On using any of the address offered by the DHCP server, the client once again sends request to the DHCP server which is called DHCP Request.
DHCP server sends back an acknowledgment known as DHCP ACK to ensure that the certain IP address is assigned for a limited time period.
When two or more computers use same IP addresses and the IP address is static then there are chances of error. DHCP server is able to reduce any chances of such error. DHCP server enables the client computers to not only extract the IP addresses but also the settings (such as Firewall, Router, DNS, WINS, Gateway and Subnet masks) and configurations from the DHCP network on an IP network.

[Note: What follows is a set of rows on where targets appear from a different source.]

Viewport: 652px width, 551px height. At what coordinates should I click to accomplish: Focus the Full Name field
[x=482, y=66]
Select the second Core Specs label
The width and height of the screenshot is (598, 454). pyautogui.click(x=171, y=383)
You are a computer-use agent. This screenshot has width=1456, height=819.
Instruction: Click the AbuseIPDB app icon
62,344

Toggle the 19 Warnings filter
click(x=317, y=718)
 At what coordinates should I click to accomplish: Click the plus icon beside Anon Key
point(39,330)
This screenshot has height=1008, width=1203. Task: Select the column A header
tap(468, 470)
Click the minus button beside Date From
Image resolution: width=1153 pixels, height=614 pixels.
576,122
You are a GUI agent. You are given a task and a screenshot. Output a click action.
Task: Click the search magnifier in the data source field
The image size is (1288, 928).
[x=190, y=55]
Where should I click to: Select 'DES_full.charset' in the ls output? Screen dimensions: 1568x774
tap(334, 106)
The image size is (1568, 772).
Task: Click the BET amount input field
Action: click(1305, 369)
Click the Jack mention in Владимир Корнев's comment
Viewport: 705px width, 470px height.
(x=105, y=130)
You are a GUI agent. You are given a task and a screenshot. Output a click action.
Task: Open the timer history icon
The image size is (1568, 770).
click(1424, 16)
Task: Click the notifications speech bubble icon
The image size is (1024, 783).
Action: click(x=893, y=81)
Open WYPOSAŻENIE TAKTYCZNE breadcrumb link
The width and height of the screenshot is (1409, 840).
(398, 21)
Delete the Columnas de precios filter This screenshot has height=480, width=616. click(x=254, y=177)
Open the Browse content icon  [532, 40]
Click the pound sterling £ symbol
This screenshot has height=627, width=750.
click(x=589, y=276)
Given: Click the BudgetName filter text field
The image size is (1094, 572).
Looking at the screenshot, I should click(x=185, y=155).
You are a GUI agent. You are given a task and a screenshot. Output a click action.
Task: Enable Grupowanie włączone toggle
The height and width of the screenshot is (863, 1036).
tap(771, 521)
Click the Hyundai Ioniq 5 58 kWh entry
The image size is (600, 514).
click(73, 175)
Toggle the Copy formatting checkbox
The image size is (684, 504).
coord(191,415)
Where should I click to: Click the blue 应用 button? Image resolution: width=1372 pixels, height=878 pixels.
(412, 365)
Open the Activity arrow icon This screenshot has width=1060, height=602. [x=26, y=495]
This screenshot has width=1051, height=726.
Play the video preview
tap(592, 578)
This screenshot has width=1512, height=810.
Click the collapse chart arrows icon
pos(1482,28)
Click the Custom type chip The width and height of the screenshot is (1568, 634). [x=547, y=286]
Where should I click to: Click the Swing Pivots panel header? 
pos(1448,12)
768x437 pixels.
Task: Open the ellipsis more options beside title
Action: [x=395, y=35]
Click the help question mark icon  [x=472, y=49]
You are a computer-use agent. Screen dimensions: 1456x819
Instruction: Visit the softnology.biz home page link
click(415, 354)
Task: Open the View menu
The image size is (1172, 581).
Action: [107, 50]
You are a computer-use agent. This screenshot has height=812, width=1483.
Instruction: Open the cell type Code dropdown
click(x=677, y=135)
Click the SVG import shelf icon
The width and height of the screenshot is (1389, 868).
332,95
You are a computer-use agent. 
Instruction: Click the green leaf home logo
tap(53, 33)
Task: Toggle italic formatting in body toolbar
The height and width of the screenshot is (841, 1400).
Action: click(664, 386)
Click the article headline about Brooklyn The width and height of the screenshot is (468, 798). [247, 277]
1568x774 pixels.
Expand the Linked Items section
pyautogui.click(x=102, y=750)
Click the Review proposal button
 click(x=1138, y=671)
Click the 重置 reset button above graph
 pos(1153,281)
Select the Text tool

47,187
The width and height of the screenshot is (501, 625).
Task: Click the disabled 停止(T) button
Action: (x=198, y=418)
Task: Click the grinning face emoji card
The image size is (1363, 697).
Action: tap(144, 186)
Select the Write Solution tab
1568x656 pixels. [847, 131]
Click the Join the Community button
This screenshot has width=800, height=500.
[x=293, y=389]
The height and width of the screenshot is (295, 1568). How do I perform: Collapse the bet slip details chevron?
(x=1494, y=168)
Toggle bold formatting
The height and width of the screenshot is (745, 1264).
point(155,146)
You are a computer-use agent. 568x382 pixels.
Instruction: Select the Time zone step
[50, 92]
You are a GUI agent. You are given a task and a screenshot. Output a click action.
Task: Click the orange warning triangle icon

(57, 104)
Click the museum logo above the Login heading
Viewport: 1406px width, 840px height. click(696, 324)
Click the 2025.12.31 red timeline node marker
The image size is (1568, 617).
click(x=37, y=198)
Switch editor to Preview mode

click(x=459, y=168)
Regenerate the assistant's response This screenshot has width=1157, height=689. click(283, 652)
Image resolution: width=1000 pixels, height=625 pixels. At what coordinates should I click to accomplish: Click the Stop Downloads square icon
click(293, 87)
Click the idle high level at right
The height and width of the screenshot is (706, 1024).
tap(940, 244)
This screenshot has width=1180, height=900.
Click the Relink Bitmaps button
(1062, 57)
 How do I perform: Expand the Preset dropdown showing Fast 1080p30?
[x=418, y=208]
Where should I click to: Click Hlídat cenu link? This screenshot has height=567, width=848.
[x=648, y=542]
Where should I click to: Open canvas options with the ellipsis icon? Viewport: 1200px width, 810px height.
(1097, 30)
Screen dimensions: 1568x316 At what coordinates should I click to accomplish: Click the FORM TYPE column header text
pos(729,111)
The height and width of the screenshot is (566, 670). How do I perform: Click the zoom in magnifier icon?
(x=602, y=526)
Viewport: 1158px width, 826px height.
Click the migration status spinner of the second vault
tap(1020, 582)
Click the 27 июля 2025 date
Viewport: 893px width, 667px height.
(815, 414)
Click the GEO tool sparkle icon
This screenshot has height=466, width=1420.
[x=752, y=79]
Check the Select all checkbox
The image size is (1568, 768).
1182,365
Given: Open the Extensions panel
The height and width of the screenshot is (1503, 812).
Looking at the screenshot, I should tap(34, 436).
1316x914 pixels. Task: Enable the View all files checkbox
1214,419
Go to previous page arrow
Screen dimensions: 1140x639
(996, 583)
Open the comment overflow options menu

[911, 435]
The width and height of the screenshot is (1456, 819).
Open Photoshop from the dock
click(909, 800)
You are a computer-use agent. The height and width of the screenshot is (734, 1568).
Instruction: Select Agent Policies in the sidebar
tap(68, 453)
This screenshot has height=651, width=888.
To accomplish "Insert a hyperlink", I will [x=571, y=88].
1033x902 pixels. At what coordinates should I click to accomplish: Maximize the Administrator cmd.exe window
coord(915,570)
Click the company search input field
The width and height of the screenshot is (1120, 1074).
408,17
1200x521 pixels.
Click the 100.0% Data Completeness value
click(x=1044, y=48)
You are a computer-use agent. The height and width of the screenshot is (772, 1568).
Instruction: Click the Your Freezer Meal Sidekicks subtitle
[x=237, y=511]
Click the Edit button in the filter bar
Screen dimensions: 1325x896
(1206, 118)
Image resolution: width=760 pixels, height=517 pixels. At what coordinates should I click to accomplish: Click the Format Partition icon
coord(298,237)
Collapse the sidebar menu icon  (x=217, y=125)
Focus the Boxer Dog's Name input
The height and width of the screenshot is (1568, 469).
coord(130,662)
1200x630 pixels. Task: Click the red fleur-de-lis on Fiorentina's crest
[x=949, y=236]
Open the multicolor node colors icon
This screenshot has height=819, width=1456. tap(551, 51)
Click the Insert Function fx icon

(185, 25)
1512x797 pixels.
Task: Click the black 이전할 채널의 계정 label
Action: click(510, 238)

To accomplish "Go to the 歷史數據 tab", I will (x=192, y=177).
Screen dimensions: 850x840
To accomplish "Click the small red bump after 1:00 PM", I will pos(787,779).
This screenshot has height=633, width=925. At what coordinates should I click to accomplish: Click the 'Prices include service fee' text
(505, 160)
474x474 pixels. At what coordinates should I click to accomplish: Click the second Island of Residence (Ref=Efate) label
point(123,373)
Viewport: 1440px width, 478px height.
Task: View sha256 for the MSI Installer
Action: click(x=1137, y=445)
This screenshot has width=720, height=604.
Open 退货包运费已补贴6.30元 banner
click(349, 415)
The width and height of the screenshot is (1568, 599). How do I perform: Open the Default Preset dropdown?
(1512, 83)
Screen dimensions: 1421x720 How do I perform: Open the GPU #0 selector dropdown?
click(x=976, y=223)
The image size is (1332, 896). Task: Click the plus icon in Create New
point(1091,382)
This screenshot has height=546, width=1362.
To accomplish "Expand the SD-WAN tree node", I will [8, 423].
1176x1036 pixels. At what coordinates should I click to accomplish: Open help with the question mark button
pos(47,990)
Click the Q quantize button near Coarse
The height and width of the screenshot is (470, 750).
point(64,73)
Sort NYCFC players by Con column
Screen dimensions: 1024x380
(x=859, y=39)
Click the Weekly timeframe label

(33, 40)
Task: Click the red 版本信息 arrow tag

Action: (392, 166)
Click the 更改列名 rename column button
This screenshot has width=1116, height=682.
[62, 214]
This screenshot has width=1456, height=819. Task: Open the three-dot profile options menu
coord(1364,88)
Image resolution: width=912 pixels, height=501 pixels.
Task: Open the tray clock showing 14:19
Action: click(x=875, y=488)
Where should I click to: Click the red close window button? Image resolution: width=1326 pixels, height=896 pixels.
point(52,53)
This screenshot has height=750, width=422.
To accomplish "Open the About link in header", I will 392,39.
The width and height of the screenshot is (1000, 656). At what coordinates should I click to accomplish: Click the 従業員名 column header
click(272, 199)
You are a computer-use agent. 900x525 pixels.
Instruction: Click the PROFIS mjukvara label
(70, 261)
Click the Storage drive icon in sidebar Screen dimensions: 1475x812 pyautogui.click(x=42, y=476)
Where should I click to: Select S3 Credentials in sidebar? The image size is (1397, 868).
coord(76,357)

DHCP server assigns IP addresses for a limited time period and if the client computer needs the IP address for more time then it has to send a request of extension to the DHCP server before the expiration of initial IP address’ assigned time. In case, the extension request is not send within the time frame then the IP address is allocated to another client system on expiry. In case a client computer wants to change the assigned IP address then it has to send the command of “IPconfig/release then IPconfig/renew” to the DHCP server. After this command, existing IP address will be removed and new IP will be allocated.
Installing DHCP server on Windows 2000/2003
To install the DHCP server on Windows 2000 or Windows 2003 is very easy. Manage your service wizard can be used to install DHCP. On opening the wizard you have to select DHCP server option and you will be asked to enter the name and the description of the DHCP scope. It is able to reduce the load of work and to achieve multi-tasks by the help of DHCP server.